— THE TASK —
Repeat the records below exactly as they appear, leaving out any pictures.

— SUPPLIED RECORDS —

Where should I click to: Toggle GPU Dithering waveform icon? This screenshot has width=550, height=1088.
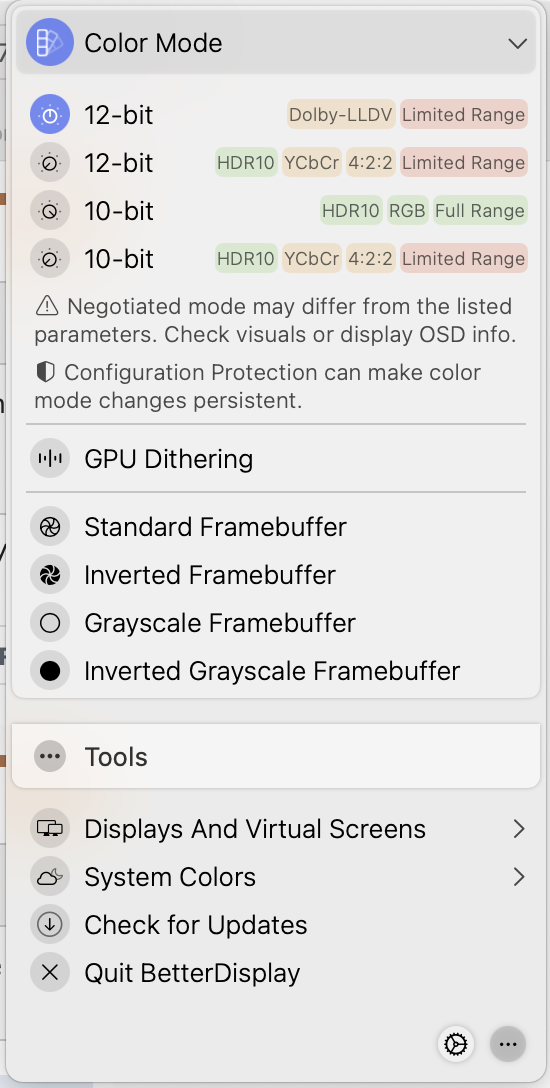pos(50,459)
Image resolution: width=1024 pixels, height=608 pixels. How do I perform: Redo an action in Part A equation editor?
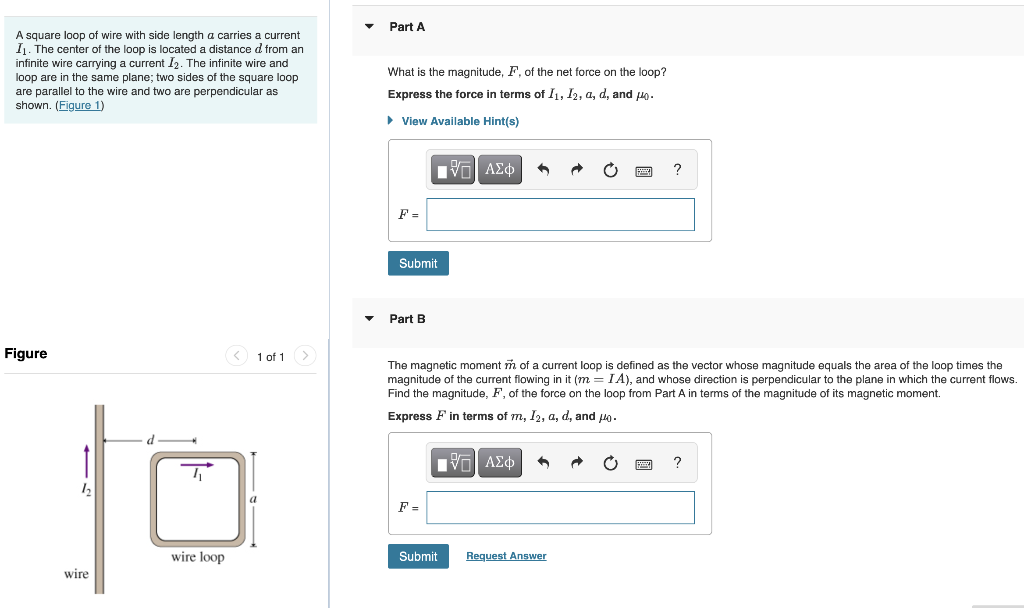[x=576, y=169]
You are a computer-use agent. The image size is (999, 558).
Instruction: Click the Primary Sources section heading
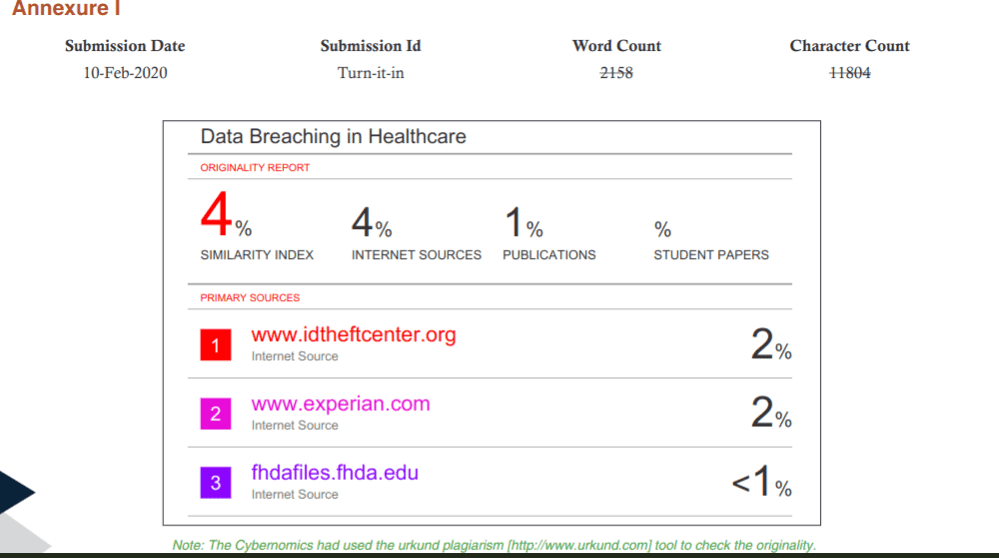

— WRITTEN RESPONSE —
Where should I click to: Toggle GPU Dithering waveform icon? This screenshot has width=550, height=1088.
pos(50,459)
Image resolution: width=1024 pixels, height=608 pixels. How do I perform: Redo an action in Part A equation editor?
[x=576, y=169]
You are a computer-use agent. The image size is (999, 558).
Instruction: Click the Primary Sources section heading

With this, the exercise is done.